Instructions to follow = Could you set down exactly the lines of the data below, starting at the one that holds "The height and width of the screenshot is (848, 1142)." and ending at the one that holds "You are a computer-use agent. The width", both included, and only those?

Dataset excerpts =
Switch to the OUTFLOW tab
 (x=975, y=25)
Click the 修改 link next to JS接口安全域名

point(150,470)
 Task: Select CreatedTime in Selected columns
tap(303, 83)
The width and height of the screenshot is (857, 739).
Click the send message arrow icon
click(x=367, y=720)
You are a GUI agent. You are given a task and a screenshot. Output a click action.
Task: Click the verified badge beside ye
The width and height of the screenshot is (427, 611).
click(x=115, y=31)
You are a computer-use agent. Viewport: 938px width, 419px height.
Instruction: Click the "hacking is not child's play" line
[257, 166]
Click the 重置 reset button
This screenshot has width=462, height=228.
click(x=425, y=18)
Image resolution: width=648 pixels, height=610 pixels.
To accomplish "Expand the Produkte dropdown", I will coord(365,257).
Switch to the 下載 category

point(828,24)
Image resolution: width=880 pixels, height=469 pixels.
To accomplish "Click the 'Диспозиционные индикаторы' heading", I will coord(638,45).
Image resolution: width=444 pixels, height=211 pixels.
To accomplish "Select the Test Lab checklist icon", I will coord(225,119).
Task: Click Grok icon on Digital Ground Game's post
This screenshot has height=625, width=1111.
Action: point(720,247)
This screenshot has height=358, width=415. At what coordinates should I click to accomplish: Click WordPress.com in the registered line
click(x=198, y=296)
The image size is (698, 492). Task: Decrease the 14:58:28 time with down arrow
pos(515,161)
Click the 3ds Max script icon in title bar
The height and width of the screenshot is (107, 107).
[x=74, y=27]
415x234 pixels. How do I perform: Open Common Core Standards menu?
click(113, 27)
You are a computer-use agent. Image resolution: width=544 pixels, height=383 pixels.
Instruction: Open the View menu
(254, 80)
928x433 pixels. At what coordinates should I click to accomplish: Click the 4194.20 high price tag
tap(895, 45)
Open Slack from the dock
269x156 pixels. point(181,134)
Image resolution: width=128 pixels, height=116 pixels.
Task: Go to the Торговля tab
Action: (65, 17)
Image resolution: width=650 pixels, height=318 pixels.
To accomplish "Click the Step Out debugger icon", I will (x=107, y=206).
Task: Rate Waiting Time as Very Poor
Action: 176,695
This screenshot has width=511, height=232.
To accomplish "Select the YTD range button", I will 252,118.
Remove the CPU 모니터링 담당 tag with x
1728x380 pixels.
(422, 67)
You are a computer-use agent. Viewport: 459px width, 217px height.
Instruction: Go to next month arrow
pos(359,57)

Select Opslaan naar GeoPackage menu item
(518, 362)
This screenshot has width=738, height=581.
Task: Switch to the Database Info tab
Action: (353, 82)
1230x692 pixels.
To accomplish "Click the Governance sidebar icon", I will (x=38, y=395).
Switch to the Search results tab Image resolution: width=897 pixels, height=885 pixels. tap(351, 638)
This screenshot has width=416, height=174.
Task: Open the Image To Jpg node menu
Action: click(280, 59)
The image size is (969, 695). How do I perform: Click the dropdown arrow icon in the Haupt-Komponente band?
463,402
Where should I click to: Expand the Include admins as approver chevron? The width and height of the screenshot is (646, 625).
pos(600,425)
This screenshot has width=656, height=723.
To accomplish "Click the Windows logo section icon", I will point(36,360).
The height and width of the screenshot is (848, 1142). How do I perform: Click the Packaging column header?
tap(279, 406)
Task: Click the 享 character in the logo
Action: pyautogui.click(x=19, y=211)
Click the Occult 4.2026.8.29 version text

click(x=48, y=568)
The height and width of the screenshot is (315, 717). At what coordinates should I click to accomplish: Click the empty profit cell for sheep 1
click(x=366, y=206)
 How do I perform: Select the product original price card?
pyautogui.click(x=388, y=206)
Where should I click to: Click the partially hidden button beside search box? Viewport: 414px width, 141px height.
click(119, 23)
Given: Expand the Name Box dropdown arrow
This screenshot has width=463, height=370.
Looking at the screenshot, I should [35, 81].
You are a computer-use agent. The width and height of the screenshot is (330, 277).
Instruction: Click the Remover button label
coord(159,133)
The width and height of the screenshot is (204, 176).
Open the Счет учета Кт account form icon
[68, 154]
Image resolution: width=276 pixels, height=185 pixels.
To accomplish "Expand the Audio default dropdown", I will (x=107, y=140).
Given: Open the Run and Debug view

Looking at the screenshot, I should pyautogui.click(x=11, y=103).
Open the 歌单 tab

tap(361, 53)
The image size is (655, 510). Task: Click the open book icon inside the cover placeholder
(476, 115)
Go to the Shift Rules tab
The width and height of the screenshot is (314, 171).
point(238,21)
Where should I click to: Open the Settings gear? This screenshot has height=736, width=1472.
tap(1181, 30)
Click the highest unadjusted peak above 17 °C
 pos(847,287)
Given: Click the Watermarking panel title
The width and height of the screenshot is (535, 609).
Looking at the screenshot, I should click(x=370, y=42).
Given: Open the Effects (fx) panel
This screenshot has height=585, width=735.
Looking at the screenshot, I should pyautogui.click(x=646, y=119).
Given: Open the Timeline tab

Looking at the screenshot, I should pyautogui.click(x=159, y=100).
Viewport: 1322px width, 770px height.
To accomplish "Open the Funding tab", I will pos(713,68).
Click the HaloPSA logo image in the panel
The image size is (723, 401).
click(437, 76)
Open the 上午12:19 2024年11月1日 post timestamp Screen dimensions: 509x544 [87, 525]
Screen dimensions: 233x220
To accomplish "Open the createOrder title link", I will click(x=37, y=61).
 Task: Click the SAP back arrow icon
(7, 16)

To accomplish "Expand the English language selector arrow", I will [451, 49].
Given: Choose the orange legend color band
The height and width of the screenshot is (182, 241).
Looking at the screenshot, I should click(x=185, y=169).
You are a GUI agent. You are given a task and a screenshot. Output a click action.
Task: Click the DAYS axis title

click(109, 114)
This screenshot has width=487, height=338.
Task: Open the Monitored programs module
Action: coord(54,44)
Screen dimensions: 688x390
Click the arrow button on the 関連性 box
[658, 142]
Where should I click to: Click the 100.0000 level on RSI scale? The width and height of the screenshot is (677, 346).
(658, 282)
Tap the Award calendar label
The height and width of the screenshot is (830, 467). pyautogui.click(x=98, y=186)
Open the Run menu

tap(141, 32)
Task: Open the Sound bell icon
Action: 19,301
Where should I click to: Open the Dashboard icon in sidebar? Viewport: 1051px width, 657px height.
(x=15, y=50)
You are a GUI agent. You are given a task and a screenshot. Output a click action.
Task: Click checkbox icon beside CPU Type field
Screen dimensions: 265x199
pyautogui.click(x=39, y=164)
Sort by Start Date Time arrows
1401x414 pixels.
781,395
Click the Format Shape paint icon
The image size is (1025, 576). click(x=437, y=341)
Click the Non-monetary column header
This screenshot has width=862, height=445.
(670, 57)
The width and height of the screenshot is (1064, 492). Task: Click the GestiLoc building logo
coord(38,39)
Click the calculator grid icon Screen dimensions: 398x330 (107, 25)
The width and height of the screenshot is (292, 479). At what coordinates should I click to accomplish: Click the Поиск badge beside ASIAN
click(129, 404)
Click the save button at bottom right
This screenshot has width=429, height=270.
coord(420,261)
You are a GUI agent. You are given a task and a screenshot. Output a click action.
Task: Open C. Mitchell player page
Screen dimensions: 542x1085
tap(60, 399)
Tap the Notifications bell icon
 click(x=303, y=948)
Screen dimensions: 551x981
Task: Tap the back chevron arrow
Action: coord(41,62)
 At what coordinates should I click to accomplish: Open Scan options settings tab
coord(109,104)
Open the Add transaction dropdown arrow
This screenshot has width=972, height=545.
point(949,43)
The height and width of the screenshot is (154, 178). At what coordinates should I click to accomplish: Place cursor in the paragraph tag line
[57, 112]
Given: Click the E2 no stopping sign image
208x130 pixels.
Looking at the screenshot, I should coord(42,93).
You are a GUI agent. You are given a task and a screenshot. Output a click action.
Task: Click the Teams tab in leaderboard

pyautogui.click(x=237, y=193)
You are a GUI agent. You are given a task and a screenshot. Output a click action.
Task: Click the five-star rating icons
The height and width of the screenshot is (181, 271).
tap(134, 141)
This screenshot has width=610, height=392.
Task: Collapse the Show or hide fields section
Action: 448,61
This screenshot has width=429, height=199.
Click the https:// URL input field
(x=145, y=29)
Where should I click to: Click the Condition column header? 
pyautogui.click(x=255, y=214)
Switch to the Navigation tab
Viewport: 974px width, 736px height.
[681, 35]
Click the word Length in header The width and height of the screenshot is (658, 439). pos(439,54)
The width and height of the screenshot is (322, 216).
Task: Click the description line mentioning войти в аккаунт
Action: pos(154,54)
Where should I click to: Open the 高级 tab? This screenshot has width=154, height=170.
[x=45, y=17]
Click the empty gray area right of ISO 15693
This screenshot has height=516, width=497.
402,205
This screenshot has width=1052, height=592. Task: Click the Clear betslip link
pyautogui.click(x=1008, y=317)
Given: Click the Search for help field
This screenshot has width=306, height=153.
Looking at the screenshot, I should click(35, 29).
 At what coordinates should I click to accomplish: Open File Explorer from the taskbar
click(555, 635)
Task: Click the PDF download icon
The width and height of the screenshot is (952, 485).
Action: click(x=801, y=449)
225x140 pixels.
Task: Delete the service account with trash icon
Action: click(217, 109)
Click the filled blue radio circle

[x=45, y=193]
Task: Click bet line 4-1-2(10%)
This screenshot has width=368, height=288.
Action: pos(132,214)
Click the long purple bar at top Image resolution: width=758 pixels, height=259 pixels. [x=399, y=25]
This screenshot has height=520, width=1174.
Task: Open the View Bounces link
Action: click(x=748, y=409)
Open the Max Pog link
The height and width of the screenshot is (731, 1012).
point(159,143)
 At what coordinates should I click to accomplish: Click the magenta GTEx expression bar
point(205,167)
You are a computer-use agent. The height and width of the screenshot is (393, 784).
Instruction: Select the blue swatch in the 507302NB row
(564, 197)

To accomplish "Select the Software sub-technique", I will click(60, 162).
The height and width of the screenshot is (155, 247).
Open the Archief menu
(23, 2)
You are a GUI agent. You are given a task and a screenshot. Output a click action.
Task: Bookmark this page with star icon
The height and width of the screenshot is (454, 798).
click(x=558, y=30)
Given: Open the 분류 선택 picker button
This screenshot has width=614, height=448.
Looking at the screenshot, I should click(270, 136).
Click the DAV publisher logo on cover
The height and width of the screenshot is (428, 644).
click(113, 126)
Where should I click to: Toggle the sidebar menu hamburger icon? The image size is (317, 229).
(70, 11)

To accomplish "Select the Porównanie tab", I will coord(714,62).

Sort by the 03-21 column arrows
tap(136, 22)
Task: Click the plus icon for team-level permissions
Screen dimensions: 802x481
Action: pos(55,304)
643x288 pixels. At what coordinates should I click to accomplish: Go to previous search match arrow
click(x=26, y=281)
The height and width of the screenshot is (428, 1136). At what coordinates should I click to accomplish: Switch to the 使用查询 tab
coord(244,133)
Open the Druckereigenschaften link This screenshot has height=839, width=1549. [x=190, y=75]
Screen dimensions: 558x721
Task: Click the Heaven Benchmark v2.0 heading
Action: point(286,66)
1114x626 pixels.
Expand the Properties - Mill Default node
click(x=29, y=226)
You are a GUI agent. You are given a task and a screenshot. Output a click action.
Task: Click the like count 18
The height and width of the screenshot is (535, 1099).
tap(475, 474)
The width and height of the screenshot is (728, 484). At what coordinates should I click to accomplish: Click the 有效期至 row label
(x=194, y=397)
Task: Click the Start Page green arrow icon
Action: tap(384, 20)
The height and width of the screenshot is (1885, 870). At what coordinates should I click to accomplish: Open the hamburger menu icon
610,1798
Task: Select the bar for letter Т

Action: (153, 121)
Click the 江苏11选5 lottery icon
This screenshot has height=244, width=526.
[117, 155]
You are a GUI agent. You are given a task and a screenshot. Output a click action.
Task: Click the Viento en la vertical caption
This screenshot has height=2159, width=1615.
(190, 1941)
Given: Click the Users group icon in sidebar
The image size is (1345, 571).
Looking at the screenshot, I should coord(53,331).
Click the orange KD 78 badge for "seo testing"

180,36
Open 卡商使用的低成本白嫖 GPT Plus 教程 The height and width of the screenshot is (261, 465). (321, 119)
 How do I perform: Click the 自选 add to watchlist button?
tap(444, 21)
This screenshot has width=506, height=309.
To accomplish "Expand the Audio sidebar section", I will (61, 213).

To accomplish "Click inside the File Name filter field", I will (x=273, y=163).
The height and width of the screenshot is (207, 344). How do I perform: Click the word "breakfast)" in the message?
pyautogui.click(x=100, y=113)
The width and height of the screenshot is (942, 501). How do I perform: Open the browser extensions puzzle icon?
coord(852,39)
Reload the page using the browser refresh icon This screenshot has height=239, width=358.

Result of this exercise =
The height and width of the screenshot is (848, 1142). How do I perform: Click the Packaging column header?
tap(279, 406)
Task: Click the 享 character in the logo
Action: pyautogui.click(x=19, y=211)
Click the Occult 4.2026.8.29 version text

click(x=48, y=568)
The height and width of the screenshot is (315, 717). At what coordinates should I click to accomplish: Click the empty profit cell for sheep 1
click(x=366, y=206)
 How do I perform: Select the product original price card?
pyautogui.click(x=388, y=206)
Where should I click to: Click the partially hidden button beside search box? Viewport: 414px width, 141px height.
click(119, 23)
Given: Expand the Name Box dropdown arrow
This screenshot has width=463, height=370.
Looking at the screenshot, I should [35, 81].
You are a computer-use agent. The width and height of the screenshot is (330, 277).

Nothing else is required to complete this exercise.